Start a friendly competition and compare entries and everyday observations. Check books out of the library, visit museums and historical sites, and talk to experts in your city and neighborhood. As a family, read about places before you visit them. Afterwards, hold a cultural debriefing to mull over what you’ve seen.
Needless to say, insist that every family member in school enroll in a vigorous language-learning program. Without this, successful cultural adaptation is virtually impossible.
Then you can go on to encourage friendships with all kinds of people. One of my friends, Katy, is an expert at this. Born in Egypt of Greek parents, she migrated to Australia. As a young adult she worked in Greece, then traveled in ministry across Europe, and finally came to the United States. Everywhere she builds warm, deep friendships.
How does she cope? She recognizes the universality of the church and expects to worship anywhere. She is genuinely interested in whoever she’s with and expects satisfying relationships. She keeps in touch with friends she has made in other places— and still speaks Arabic and Greek— but focuses on the people at hand.
Our children can develop this same kind of outlook toward other people— Americans, neighborhood people, or people of any nationality.
Busy missionary parents find that in the midst of their own culture shock they must insure that their own family rituals do not get lost. Going to the mission field does not mean giving up things like reading, music, arts and crafts, sports and games, special projects and hobbies, and family expeditions to the outdoors, the zoo, and the museum. These are vital to the successful adjustment of your children.

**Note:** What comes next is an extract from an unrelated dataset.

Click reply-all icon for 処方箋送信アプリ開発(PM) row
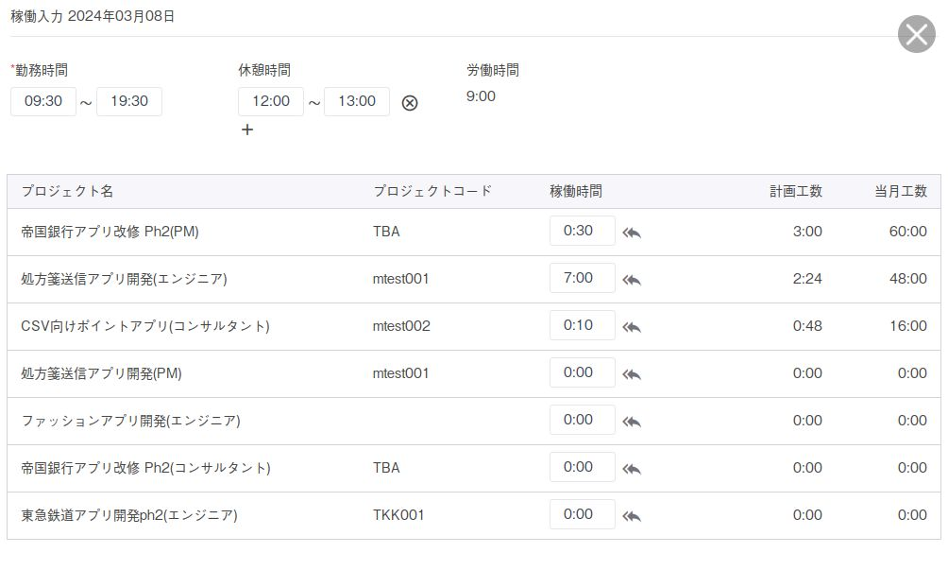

Before you go, talk about the stresses you anticipate and plan ahead about building family activities into your schedule. If you don’t put them on your calendar, they won’t happen. Let the children suggest what they’d like to develop as family rituals. You may find some trades will have to be made, but honor their interests. Never mind if other families are absorbed in music, if your children prefer hiking.
(Two books will help: The Hidden Art of Homemaking, by Edith Schaeffer, and Children of Joy: Raising Your Own Home-Grown Christians, by David and Elizabeth Gray.)
Part of your adjustment will be to the local Christian culture. In the context of a general church history, you can introduce how the gospel came to your new land. Don’t make it boring. Emphasize missionary heroes and heroines. Your children might want to look for stories about the Christians in more recent times. They need to appreciate the strengths and traditions of the church in your place.
While successful adjustment is your goal, don’t overlook the fact that both biblically and existentially you and your children are pilgrims. In every culture we stick out as pilgrims, seeking a city whose builder and maker is God. Abraham is our prototype. Like him, you have been called to an alien culture that has many hazards. You may be uprooted at any time, but you are there to bring hope and blessing.
In the midst of overwhelming opportunities and challenges, above all do not forget to tell your children that you love them. Tell them often. Remember how special they are in God’s sight. Impart a positive self-image. Pray for them. Tell them how great they are to share with you a special role in God’s service.